What you will do:
Run through the data and copy out every line that mentions the word "agent".

::: Data provided

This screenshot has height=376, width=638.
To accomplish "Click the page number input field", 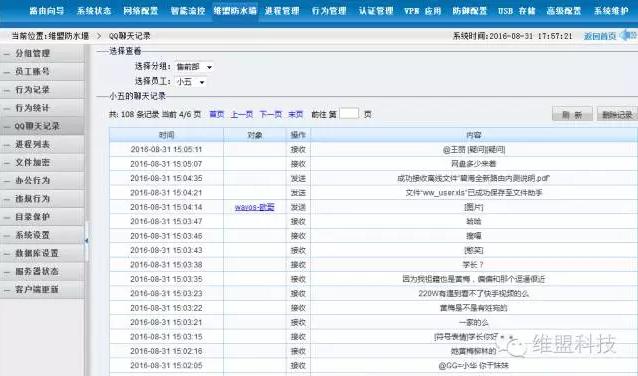I will click(x=349, y=114).
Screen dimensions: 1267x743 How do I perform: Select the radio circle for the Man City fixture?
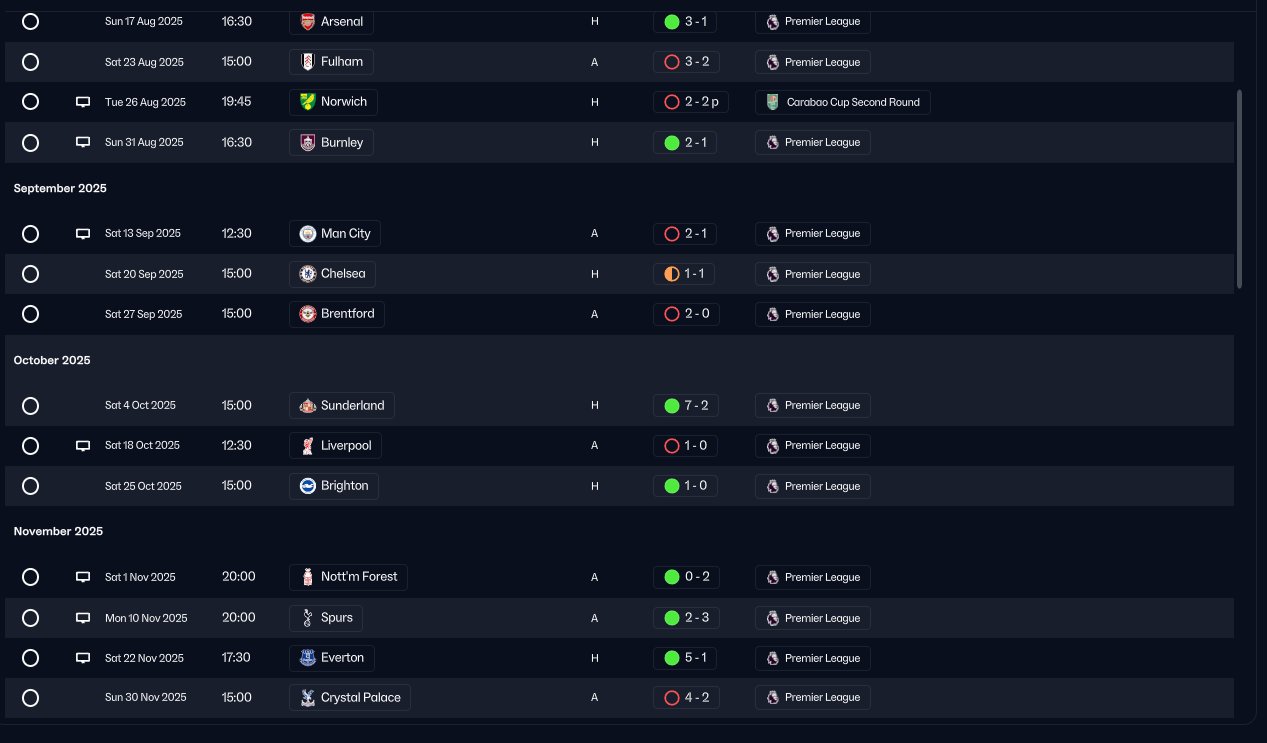click(x=30, y=234)
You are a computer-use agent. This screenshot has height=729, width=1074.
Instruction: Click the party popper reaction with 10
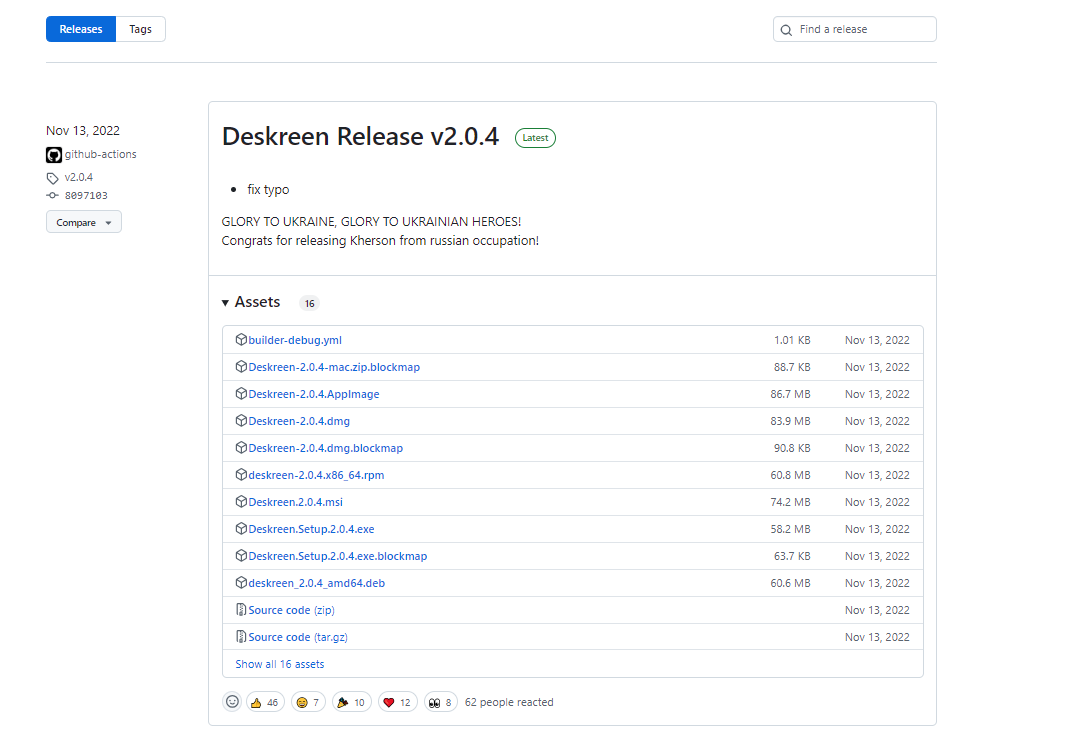coord(352,702)
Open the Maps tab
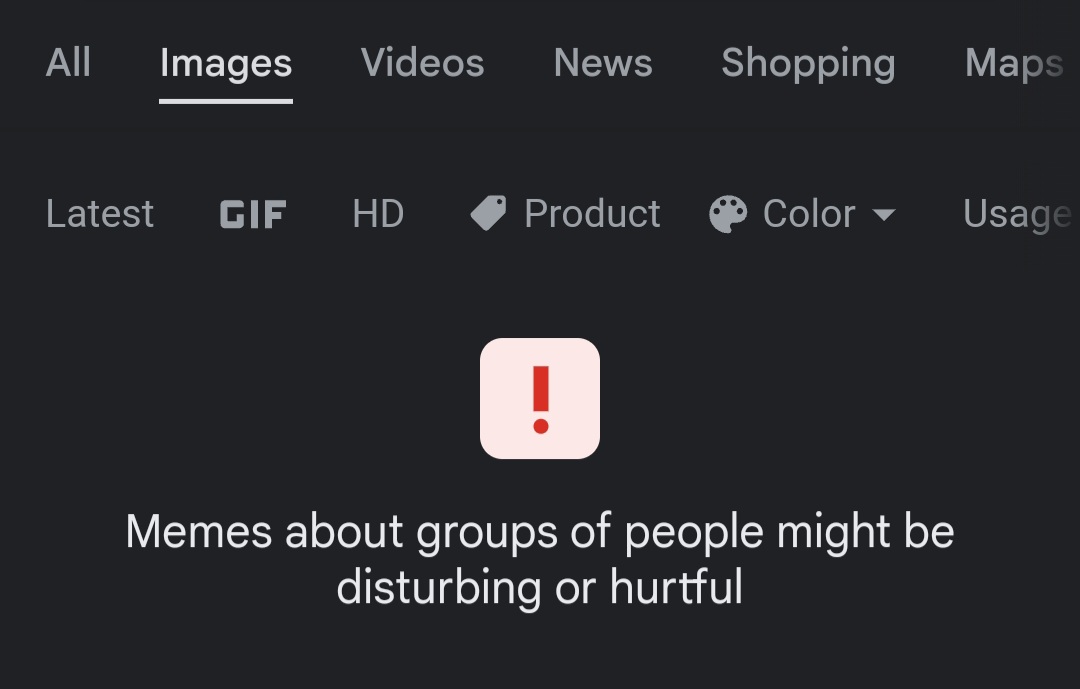Image resolution: width=1080 pixels, height=689 pixels. coord(1015,64)
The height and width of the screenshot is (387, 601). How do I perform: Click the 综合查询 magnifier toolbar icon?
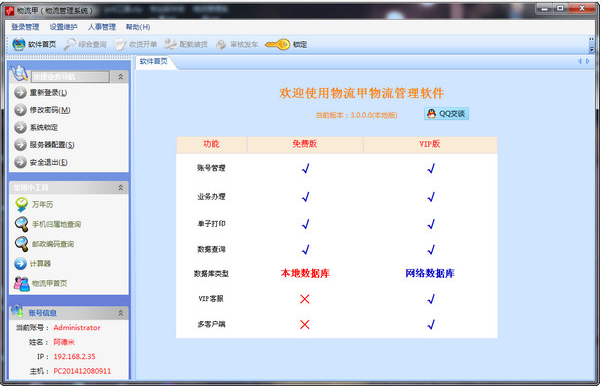(69, 44)
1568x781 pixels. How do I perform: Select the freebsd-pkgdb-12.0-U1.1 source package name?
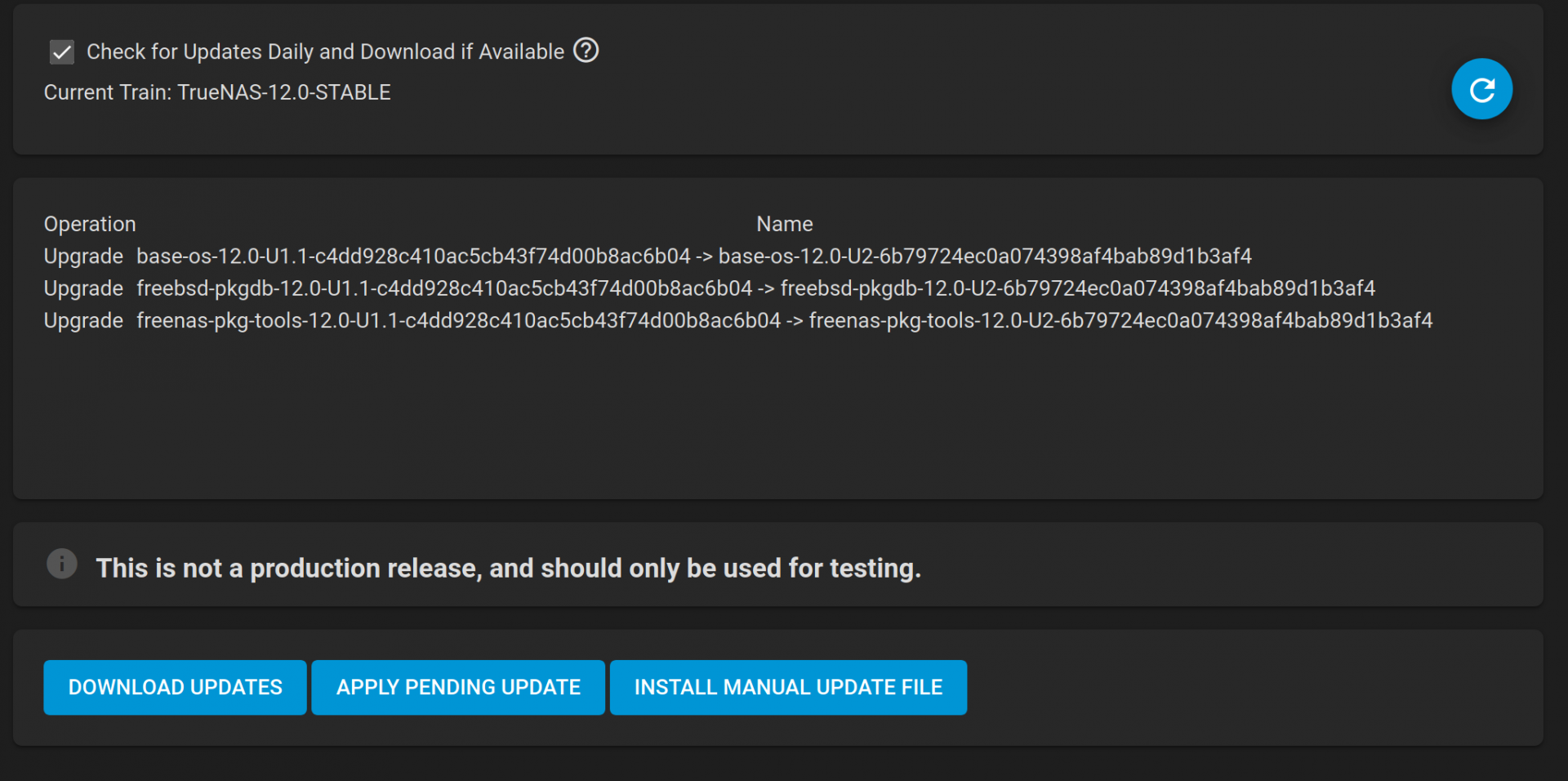pos(444,288)
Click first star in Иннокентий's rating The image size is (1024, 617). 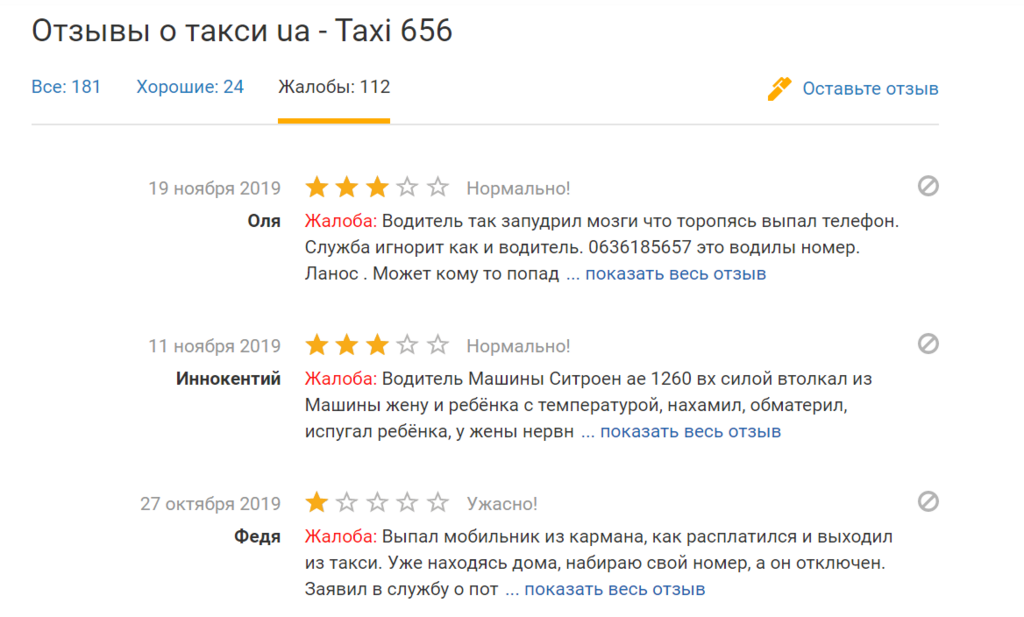[317, 346]
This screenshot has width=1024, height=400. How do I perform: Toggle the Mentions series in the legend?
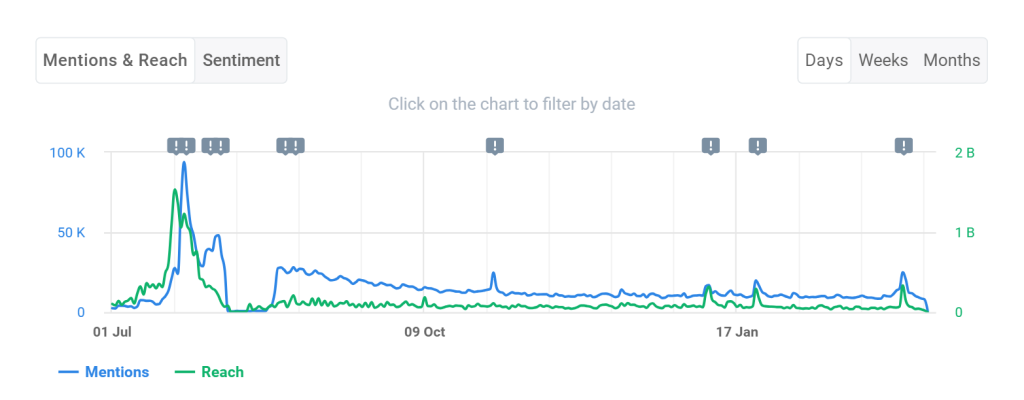pos(104,372)
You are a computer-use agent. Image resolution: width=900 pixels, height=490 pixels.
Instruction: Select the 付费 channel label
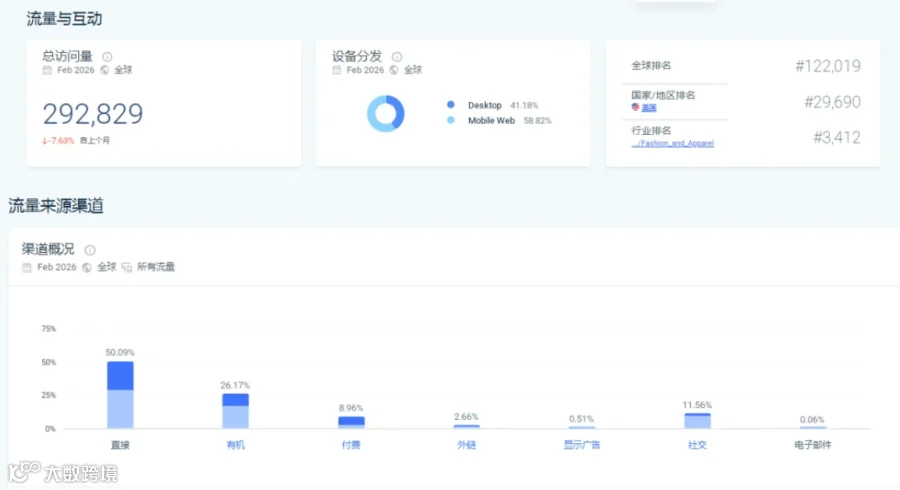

::::::

Task output:
You are a computer-use agent. This screenshot has height=729, width=1074.
You are a computer-use agent. Image resolution: width=900 pixels, height=490 pixels.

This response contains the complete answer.